Liberation
All this wedding mayhem has got me obsessed again.A couple months ago Jenn (finally) decided I was her maid of honor. That day we ordered my dress and her bridal gown. Not much has changed since then, except that our dresses have arrived. In the time between the two, however, I have become absolutely fixated on formalwear. I've always been fascinated by fancy things, especially since I learned to sew, but this is outright fixation. Suddenly knowing my meaurements and having an unsolicited introduction to the world of eveningwear, I couldn't help but delve ever deeper into the rabbit hole. But it didn't end at what was attractive and fun; I was driven to find something to wear for my own wedding. Yes, my wedding, which for all I know and care won't even happen. Weddings are ridiculous, I realize this. They are frivolous, awkward, and too often very expensive. But in the process of preparing for Kristin's and Jenn's impending events, weddings suddenly became the be-all-end-all of my free time. Perhaps, wanting to be helpful and having no specific means to do so (Kristin's deed is done, Jenn hasn't asked much for my opinion) I felt I could at least be well-versed. Perhaps the impending matrimony inspired me to re-think my own ideas on the matter (this is probably most likely). In any case, it all culminated in a fog of frustration this morning. Why am I obsessing and worrying myself sick and considering spending hundreds of dollars on a garment I don't need? Looking back on the pictures and links to gowns I had compiled over the past month or so, I can't even imagine myself wearing most of them without feeling quite awkward...or little girlish...or...contrived? Maybe that's it...a wedding, for me, would feel contrived. As much as it's "your day," it's really a day you have for everyone else. To show off? To prove something? To seek approval? To fulfill expectations or obligations? In any case, the more I've tried to envision my own wedding, the more stressed out I've become, and I'm not even really planning one.

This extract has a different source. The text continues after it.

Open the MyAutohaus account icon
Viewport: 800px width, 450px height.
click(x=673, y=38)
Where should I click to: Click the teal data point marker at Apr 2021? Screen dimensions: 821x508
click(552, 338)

Perhaps it's a blessing that I was NOT a little girl who envisioned my big day, years ahead. It's much easier to give up the whole silly notion without feeling I've missed out.

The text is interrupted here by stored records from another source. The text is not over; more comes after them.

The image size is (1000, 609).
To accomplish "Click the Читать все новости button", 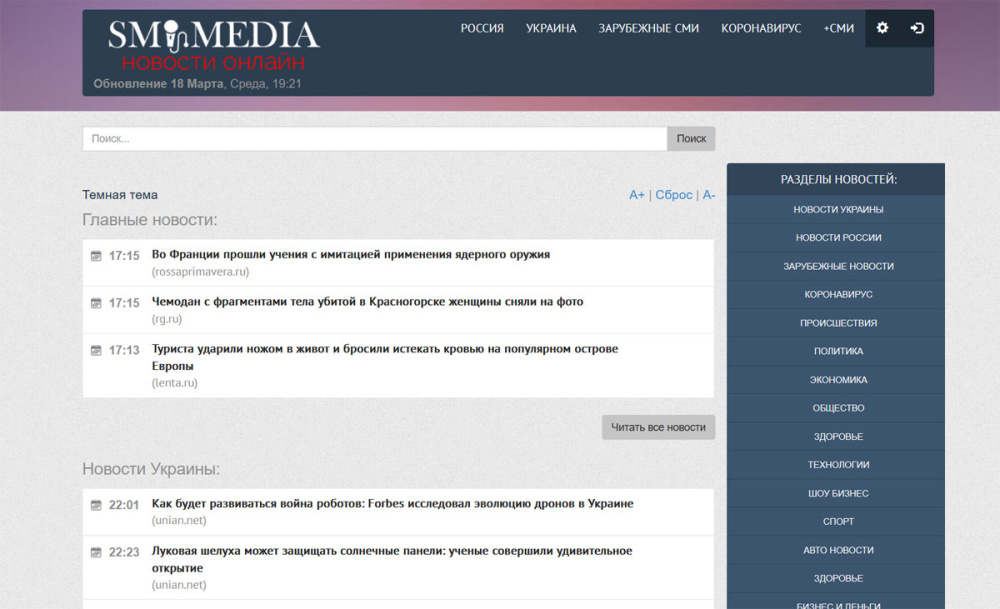I will coord(658,426).
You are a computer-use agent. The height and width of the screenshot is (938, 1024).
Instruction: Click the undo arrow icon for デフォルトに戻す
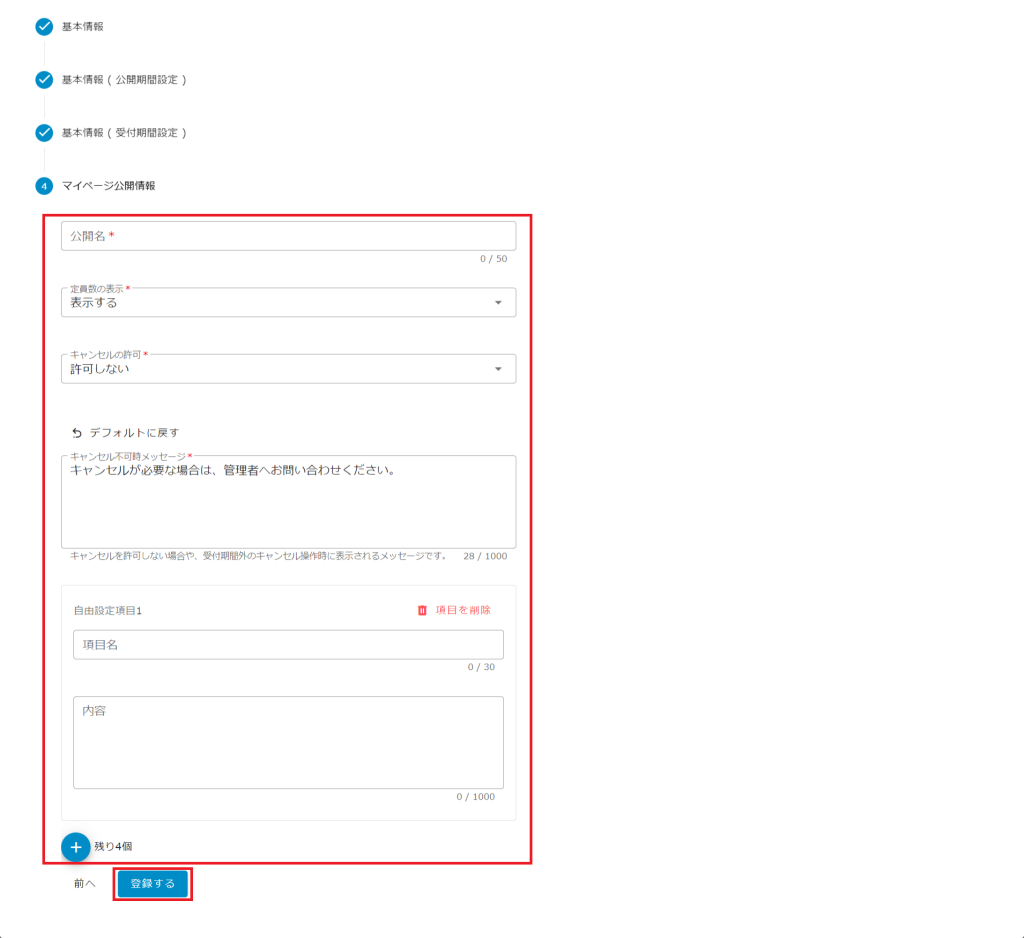(x=77, y=433)
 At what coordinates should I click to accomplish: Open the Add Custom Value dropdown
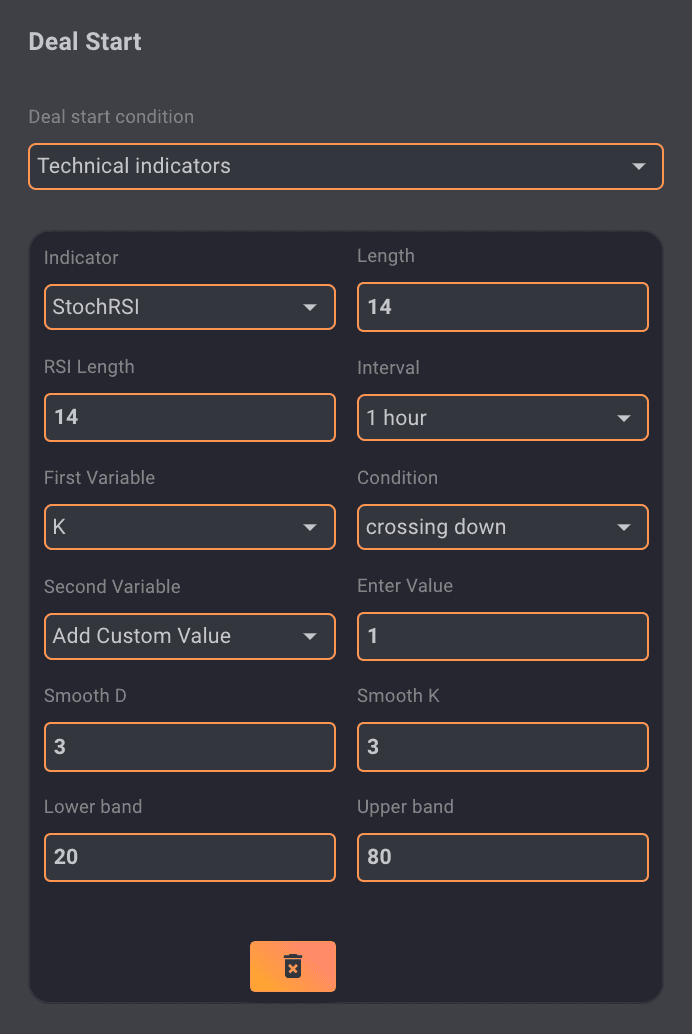(189, 636)
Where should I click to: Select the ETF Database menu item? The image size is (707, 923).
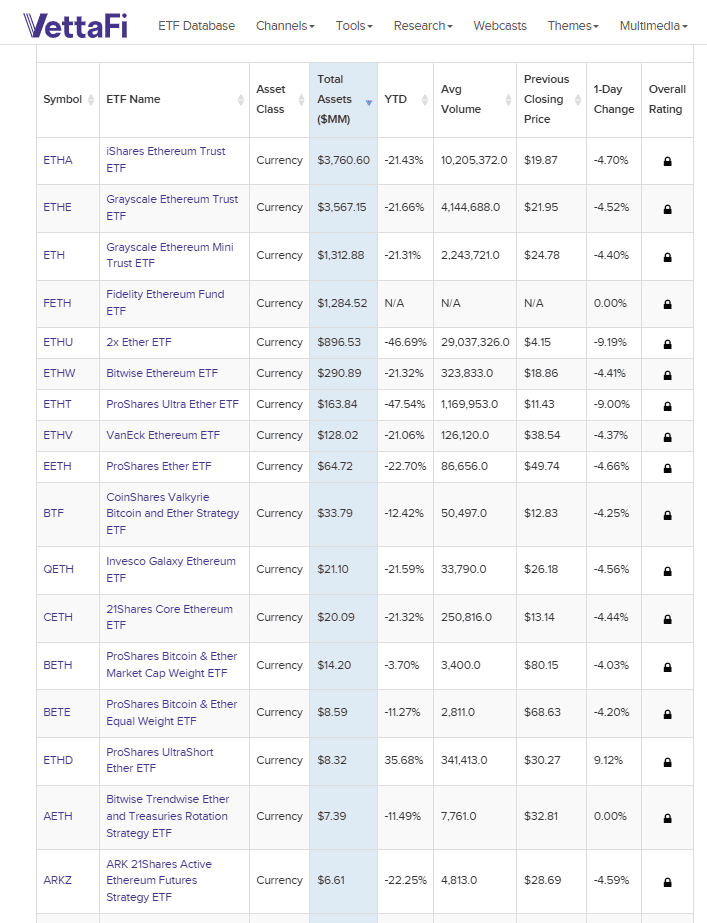[197, 26]
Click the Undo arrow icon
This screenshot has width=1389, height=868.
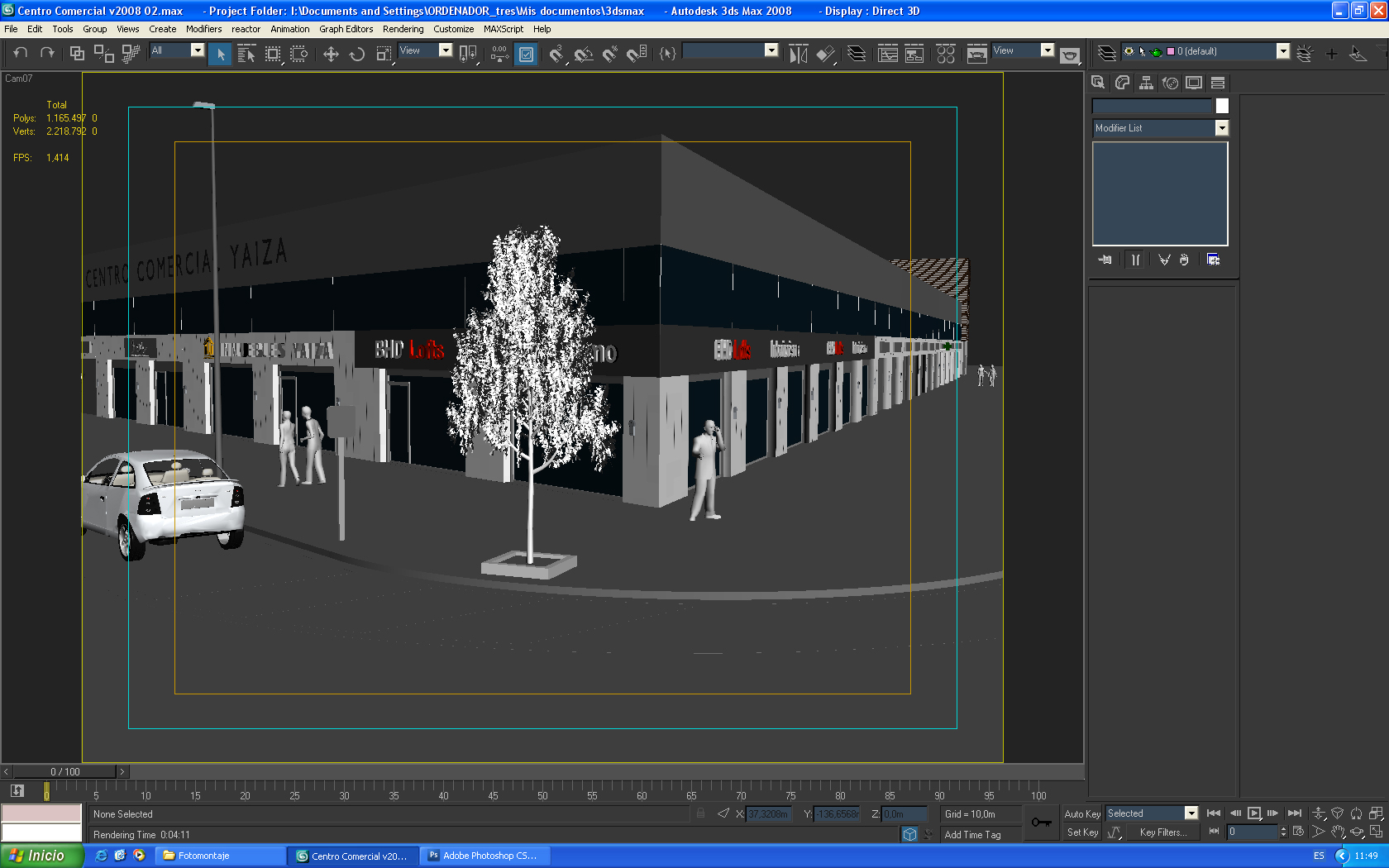point(21,53)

Thinking back on Jenn, wearing at last the real dress, custom-made in true color, that she will wear on her wedding day, I realized I don't want that. And I don't care what color or cut or designer. They want you to think every girl belongs in a white dress, that there is a white dress for every girl if she looks hard enough, and when she finds it everything will be perfect, and her wedding--the rest of her life--will come together. Do I like dressing up? Hell yes. Do I feel the need to dress up to prove my love and commitment and adulthood and womanly potential to my closest friends and family (and maybe a few people I don't know so well)? I sincerely hope not. If I look fabulous in a white dress, great. Let me wear it for whatever occassion I deem appropriate. And if I look fab in eggplant purple (which, incidentally, I do) then let me wear that instead, for whatever occassion, because I feel like it.

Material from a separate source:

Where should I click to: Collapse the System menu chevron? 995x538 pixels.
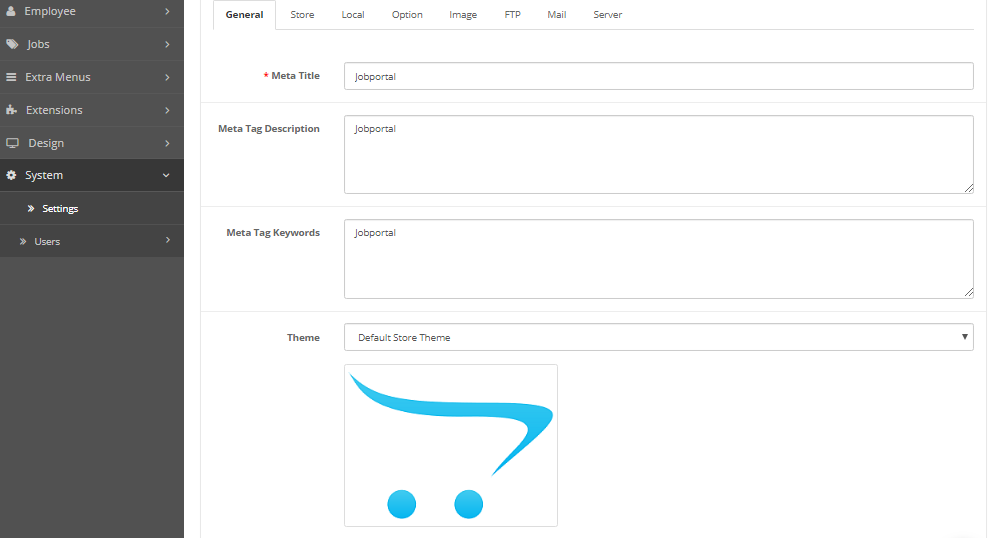point(166,175)
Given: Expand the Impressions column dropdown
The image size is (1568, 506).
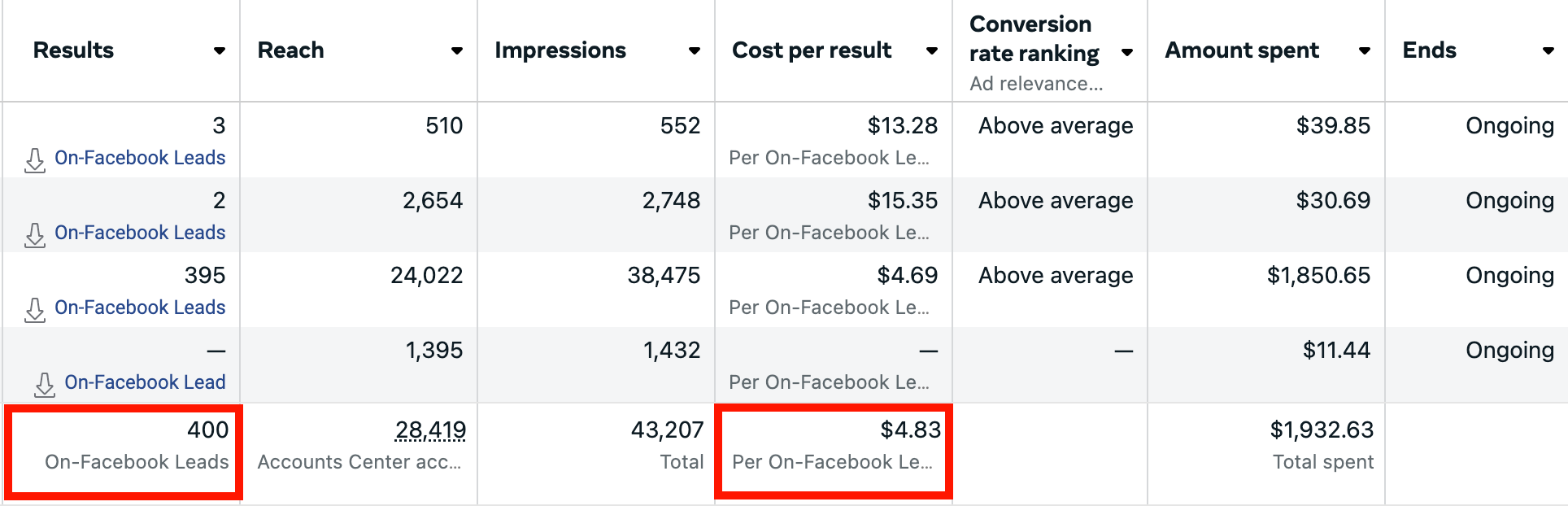Looking at the screenshot, I should 694,50.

In that spirit, I decided it only appropriate to deliver myself from the temptation of my stock-piled virtual closet, and deleted every last gown, save a couple of non-bridal sewing patterns. That space is now reserved for Jenn bride things, as I'm to be her right-hand woman over the next 3 months. If I'm obsessing about headpieces and gloves and centerpieces, let it be for her benefit, and let her take the burden of matrimony for it. At least this way I can try on the putting-on-a-wedding thing for size, if only partially (Jenn did wait a bit long to instill in me my duties, and even then she didn't expect me to do much).
And anyway, I now have a very elegant, floor length bridesmaid gown, sexy silver shoes and all. No one's going to look at me funny if I wear it to the symphony or out to dinner. I have the right to look fabulous more than once in my life.
In my massive deletion, I did salvage one gown which I find to be genuinely fabulous. I post it here as a little reminder that even something as cookie-cutter conformist as the wedding industry can produce items of value to us "single" folks too.
I bet it would look great in red. Too bad it costs about $1400. Urg.